You’ve got to survive
, she told herself.
Don’t think about what they might do. Don’t add to the fear. Breathe slowly and use the brain God gave you. People have escaped worse situations. Damn it, girl, this is not how you die.
Dominating the vast room was a large white cloth or tarp spread across the floor with designs drawn in black and a few unsteady brown lines. In the center of the tarp, near her, were two concentric circles with foreign letters in strings between them, and inside those circles stood a man in an unbelted black robe with a dark cowl cloaking his face. Around him were three other men each in a smaller circle and facing him was an empty circle inside a triangle. More men stood around the outside of the tarp on the bare floor. All of them were masked, some with plain knit masks, others with hoods that looked like silk or satin pulled over their heads with only the eyes showing.

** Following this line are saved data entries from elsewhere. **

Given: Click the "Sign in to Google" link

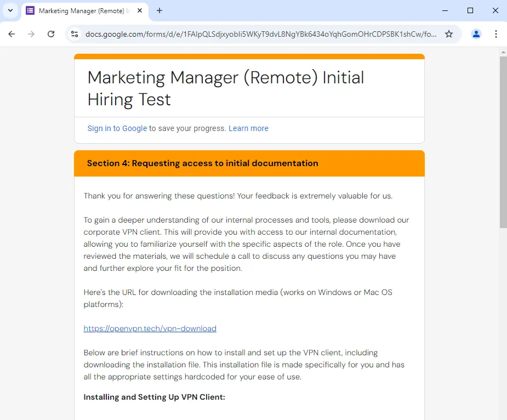Looking at the screenshot, I should coord(117,128).
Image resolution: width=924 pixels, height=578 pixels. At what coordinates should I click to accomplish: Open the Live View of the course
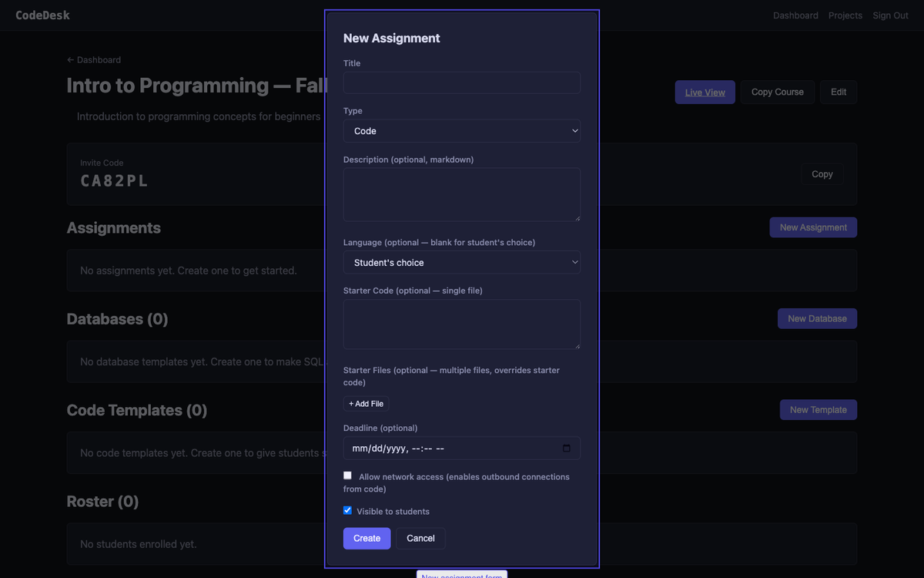(x=705, y=91)
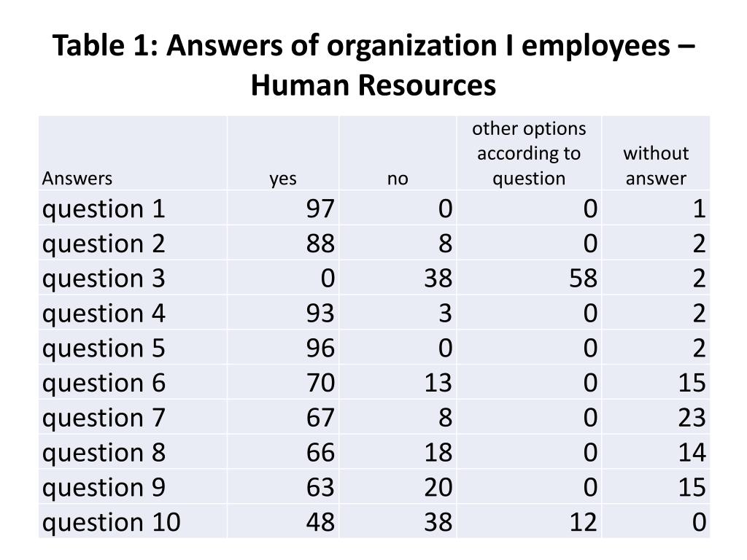Click the no value 20 for question 9
The height and width of the screenshot is (560, 747).
438,486
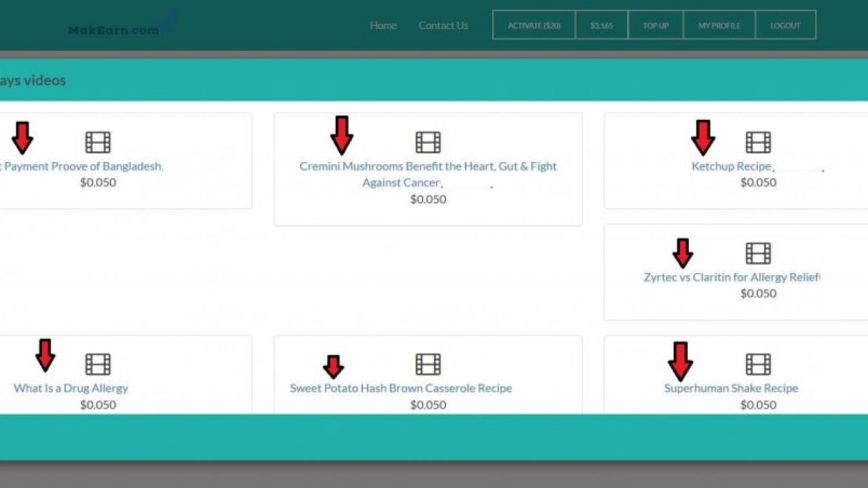Viewport: 868px width, 488px height.
Task: Click film icon above Sweet Potato Hash Brown
Action: pos(428,364)
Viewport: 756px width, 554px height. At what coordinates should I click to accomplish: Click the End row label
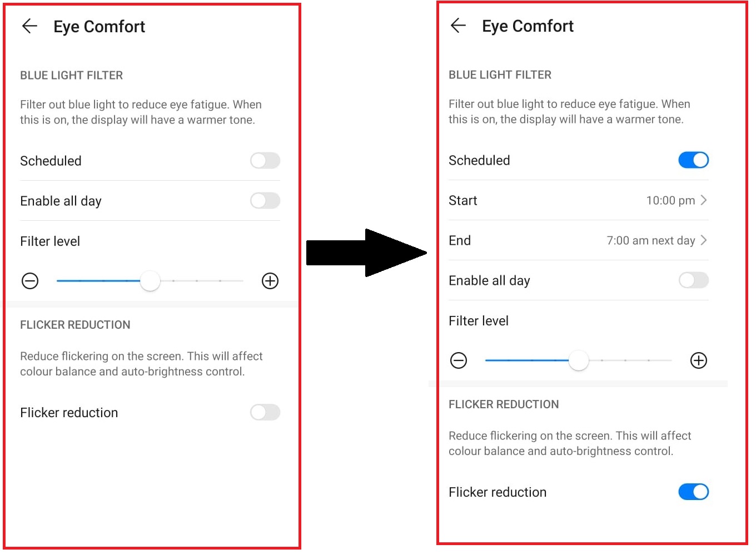(x=460, y=240)
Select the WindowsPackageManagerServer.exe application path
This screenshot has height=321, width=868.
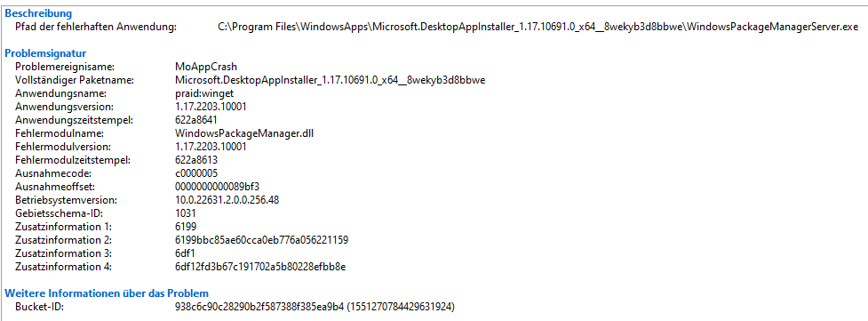click(538, 27)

She wished Ruben were here. He was strong enough to give these men the beating they deserved. But the image of Ruben hitting these men felt so alien to her, she found herself picturing her brother Gunnar instead, breaking the nose of this one and the arm of that one. She’d never seen Gunnar hit anyone, only seen him get hit, but she was certain he could do it. All the men in her family could.